COMMEMORATIONS

Local community members attend ceremony

AUJS student Mima Schwartz opened proceedings with a moving tribute to her Hungarian family, a number of whom perished at Auschwitz.

Abraham Rose (centre) and Kenzie Dvy reading Torn Apart By War at the Wollongong community's Yom Hashoah commemoration. Behind them is Professor Greg Rose.
Abraham Rose (centre) and Kenzie Dvy reading Torn Apart By War at the Wollongong community's Yom Hashoah commemoration. Behind them is Professor Greg Rose.

An innovative Yom Hashoah ceremony was held in Wollongong last month, attracting about 40 members of the local community.

Organised by Professor Greg Rose, lay chaplain for Jewish students at the University of Wollongong, it was co-hosted by the Australasian Union of Jewish Students(AUJS).

AUJS student Mima Schwartz opened proceedings with a moving tribute to her Hungarian family, a number of whom perished at Auschwitz.

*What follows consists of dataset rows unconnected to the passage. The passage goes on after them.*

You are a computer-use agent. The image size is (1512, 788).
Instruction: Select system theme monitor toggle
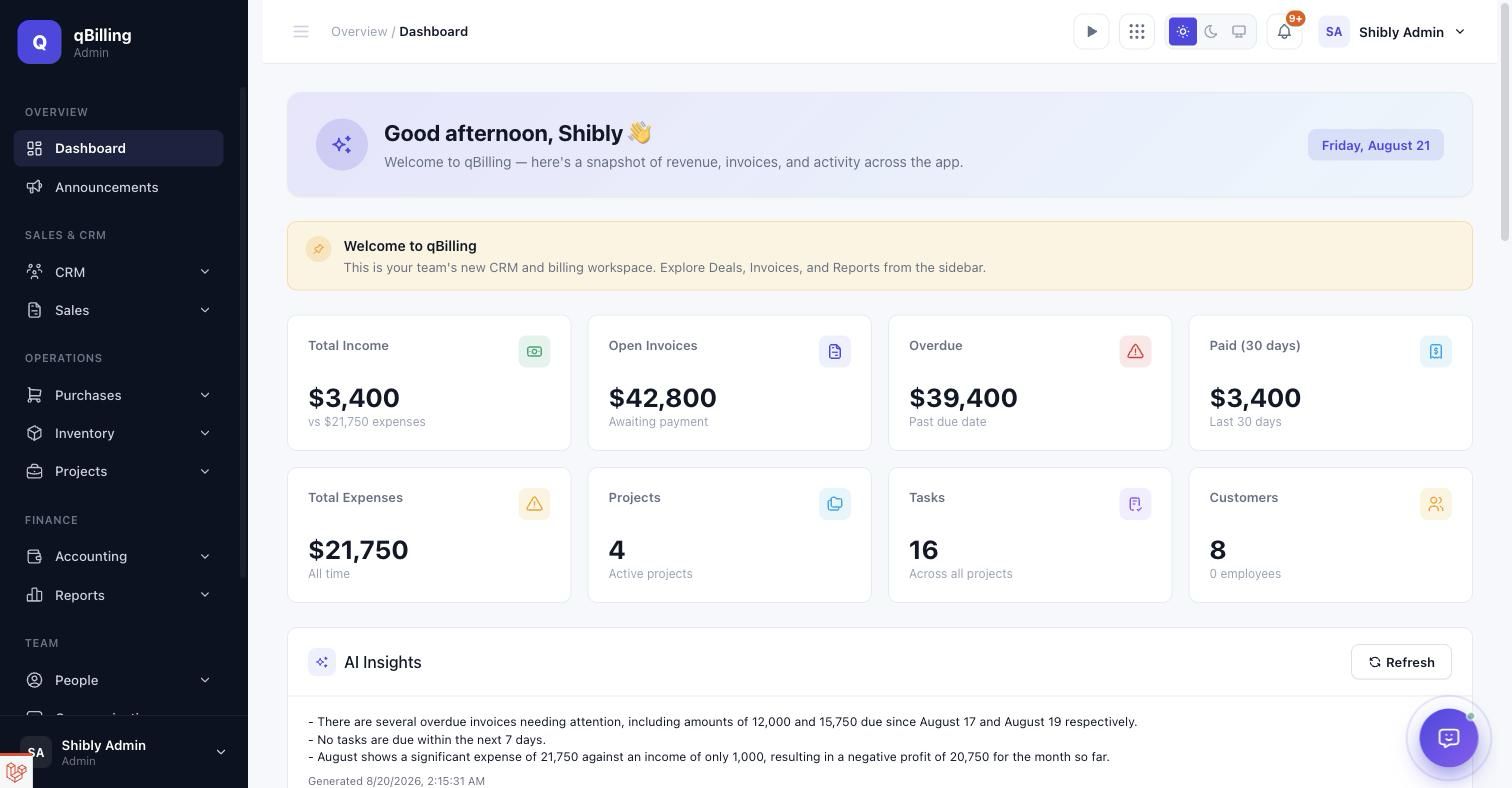point(1239,32)
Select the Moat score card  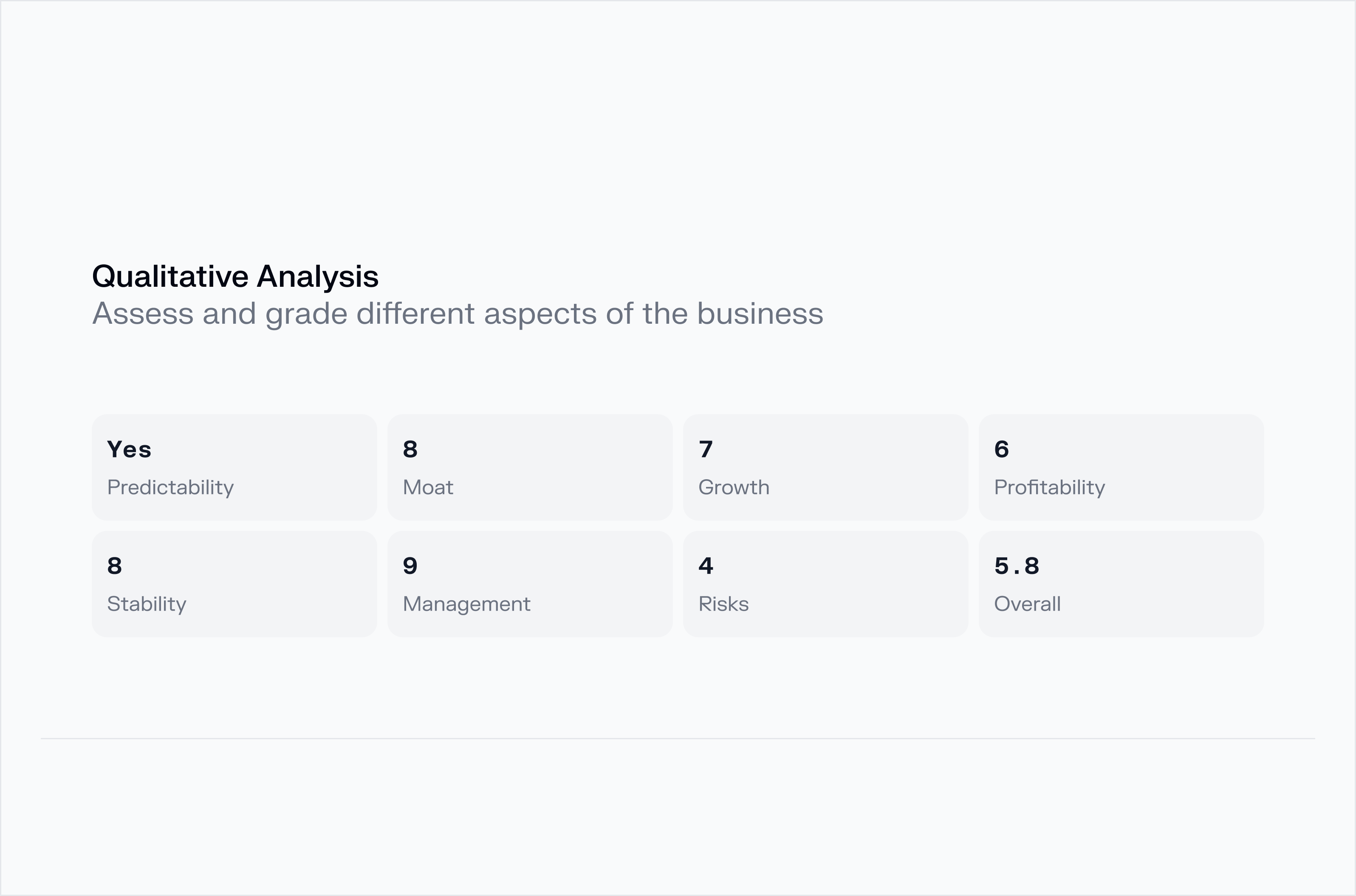pos(530,467)
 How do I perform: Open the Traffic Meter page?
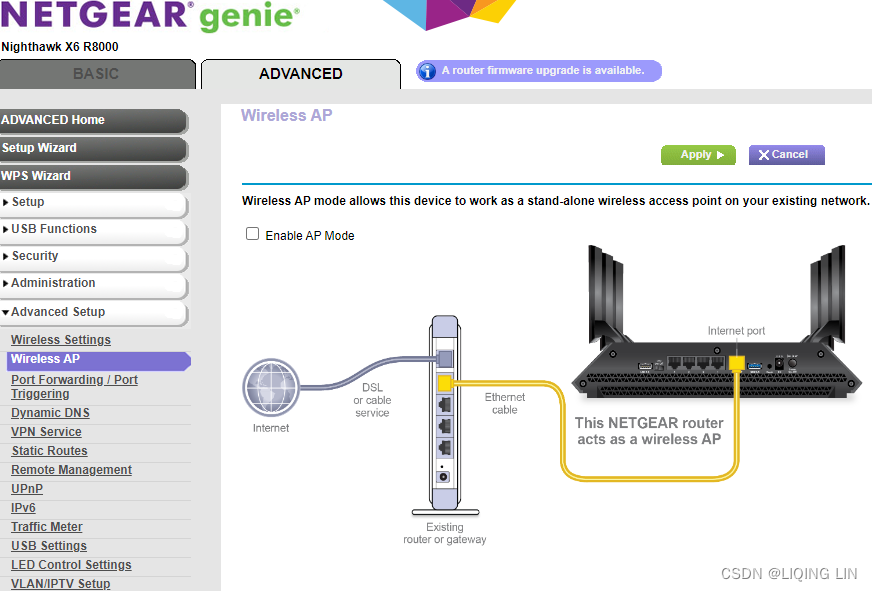point(46,526)
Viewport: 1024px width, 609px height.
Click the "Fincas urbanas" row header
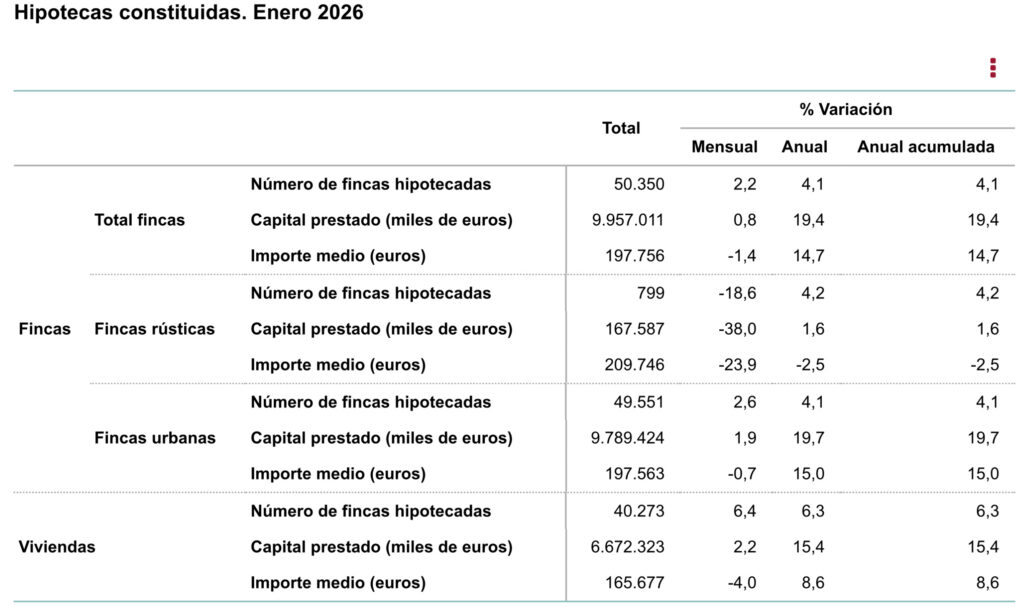click(154, 438)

This was followed by an address from Wollongong mayor Gordon Bradbery, who recounted the recent saga in which Lithuanian art collector Bob Sredersas – who immigrated to Australia in 1950 and subsequently donated about 100 artworks to the Wollongong Art Gallery – was exposed as a Nazi collaborator and intelligence officer during Nazi Germany’s occupation of Lithuania. His wartime past came to light after an investigation prompted by former Wollongong councillor Michael Samaras, and then confirmed by Sydney Jewish Museum historian Professor Konrad Kwiet.

Bradbery invited the organisers of the Holocaust commemoration to hold future events in the Wollongong Art Gallery.

Then followed the centrepiece of the commemoration, the reading of Torn Apart By War – a play written by former NSW Jewish Board of Deputies CEO Vic Alhadeff about his father’s remarkable Holocaust story.

Born on Rhodes Island, Alhadeff’s father Salvatore relocated to Zimbabwe in 1938 after Mussolini enacted the Nuremberg Laws, excluding Jews from civil society. Engaged to be married, Salvatore was unable to bring his parents or fiancee to Zimbabwe, and they were among the Jews of Rhodes who were deported to Auschwitz.

His parents were murdered in the death camp, as were 151 members of the family. He was also told that his fiancee had also perished, but decades later he discovered that she had in fact survived. The play was read by Abraham Rose, Kenzie Dvy, Mathew Todres, Will Berry and Aviva Sheba.

Addressing the gathering after the reading, Alhadeff said he was motivated to write the play as a means of generating awareness of the Holocaust in Greece, as well as a personal homage to his father.